Task to complete: Copy the entire listing below verbatim, from its first line through its last.

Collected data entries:
***

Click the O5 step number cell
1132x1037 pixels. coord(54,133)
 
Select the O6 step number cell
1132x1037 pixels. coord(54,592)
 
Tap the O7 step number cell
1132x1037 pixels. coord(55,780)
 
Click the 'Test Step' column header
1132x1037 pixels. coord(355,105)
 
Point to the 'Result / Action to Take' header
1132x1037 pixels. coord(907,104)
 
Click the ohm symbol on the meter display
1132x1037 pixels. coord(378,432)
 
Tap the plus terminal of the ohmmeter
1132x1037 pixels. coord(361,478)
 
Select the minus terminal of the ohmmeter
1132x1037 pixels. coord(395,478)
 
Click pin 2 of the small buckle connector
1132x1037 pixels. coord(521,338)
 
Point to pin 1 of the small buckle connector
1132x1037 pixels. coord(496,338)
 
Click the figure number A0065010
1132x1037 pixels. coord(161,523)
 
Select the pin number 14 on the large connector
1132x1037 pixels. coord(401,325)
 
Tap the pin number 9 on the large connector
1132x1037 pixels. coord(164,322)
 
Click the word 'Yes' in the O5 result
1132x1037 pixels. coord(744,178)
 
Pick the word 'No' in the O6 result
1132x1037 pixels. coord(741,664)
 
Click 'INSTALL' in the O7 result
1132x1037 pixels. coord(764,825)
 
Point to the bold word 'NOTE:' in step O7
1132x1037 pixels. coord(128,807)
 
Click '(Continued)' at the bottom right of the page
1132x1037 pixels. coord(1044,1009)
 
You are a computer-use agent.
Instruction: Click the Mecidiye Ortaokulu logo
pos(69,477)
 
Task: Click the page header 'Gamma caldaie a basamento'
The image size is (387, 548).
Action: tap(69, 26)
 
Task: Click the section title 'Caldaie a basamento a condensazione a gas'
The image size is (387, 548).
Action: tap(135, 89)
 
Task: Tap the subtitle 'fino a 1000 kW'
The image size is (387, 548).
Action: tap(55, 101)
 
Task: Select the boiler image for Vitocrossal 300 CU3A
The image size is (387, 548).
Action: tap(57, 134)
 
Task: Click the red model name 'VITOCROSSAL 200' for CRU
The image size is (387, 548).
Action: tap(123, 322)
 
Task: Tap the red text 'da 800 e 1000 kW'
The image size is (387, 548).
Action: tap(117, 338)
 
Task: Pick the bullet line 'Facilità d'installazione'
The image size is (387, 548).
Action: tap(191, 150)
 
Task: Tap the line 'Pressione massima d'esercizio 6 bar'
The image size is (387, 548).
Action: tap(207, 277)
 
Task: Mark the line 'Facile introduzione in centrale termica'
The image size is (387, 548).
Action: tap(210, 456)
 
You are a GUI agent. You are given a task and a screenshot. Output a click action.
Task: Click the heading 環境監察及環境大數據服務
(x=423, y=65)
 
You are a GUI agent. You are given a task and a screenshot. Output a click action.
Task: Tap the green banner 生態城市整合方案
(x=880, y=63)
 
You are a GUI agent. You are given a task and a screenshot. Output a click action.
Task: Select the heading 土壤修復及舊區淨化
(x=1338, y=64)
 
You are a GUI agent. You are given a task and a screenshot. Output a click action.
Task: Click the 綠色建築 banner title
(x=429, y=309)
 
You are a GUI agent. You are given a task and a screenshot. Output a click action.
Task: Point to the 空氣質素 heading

***

Written answer:
Click the O5 step number cell
1132x1037 pixels. coord(54,133)
 
Select the O6 step number cell
1132x1037 pixels. coord(54,592)
 
Tap the O7 step number cell
1132x1037 pixels. coord(55,780)
 
Click the 'Test Step' column header
1132x1037 pixels. coord(355,105)
 
Point to the 'Result / Action to Take' header
1132x1037 pixels. coord(907,104)
 
Click the ohm symbol on the meter display
1132x1037 pixels. coord(378,432)
 
Tap the plus terminal of the ohmmeter
1132x1037 pixels. coord(361,478)
 
Select the minus terminal of the ohmmeter
1132x1037 pixels. coord(395,478)
 
Click pin 2 of the small buckle connector
1132x1037 pixels. coord(521,338)
 
Point to pin 1 of the small buckle connector
1132x1037 pixels. coord(496,338)
 
Click the figure number A0065010
1132x1037 pixels. coord(161,523)
 
Select the pin number 14 on the large connector
1132x1037 pixels. coord(401,325)
 
Tap the pin number 9 on the large connector
1132x1037 pixels. coord(164,322)
 
Click the word 'Yes' in the O5 result
1132x1037 pixels. coord(744,178)
 
Pick the word 'No' in the O6 result
1132x1037 pixels. coord(741,664)
 
Click 'INSTALL' in the O7 result
1132x1037 pixels. coord(764,825)
 
Point to the bold word 'NOTE:' in step O7
1132x1037 pixels. coord(128,807)
 
Click '(Continued)' at the bottom right of the page
1132x1037 pixels. coord(1044,1009)
 
You are a computer-use agent.
Instruction: Click the Mecidiye Ortaokulu logo
pos(69,477)
 
Task: Click the page header 'Gamma caldaie a basamento'
The image size is (387, 548).
Action: tap(69, 26)
 
Task: Click the section title 'Caldaie a basamento a condensazione a gas'
The image size is (387, 548).
Action: tap(135, 89)
 
Task: Tap the subtitle 'fino a 1000 kW'
The image size is (387, 548).
Action: tap(55, 101)
 
Task: Select the boiler image for Vitocrossal 300 CU3A
The image size is (387, 548).
Action: tap(57, 134)
 
Task: Click the red model name 'VITOCROSSAL 200' for CRU
The image size is (387, 548).
Action: tap(123, 322)
 
Task: Tap the red text 'da 800 e 1000 kW'
The image size is (387, 548).
Action: tap(117, 338)
 
Task: Pick the bullet line 'Facilità d'installazione'
The image size is (387, 548).
Action: tap(191, 150)
 
Task: Tap the line 'Pressione massima d'esercizio 6 bar'
The image size is (387, 548).
Action: tap(207, 277)
 
Task: Mark the line 'Facile introduzione in centrale termica'
The image size is (387, 548).
Action: tap(210, 456)
 
You are a GUI agent. You are given a task and a screenshot. Output a click action.
Task: Click the heading 環境監察及環境大數據服務
(x=423, y=65)
 
You are a GUI agent. You are given a task and a screenshot. Output a click action.
Task: Tap the green banner 生態城市整合方案
(x=880, y=63)
 
You are a GUI agent. You are given a task and a screenshot. Output a click action.
Task: Select the heading 土壤修復及舊區淨化
(x=1338, y=64)
 
You are a GUI agent. You are given a task and a screenshot. Output a click action.
Task: Click the 綠色建築 banner title
(x=429, y=309)
 
You are a GUI agent. You are given a task and a screenshot. Output a click action.
Task: Point to the 空氣質素 heading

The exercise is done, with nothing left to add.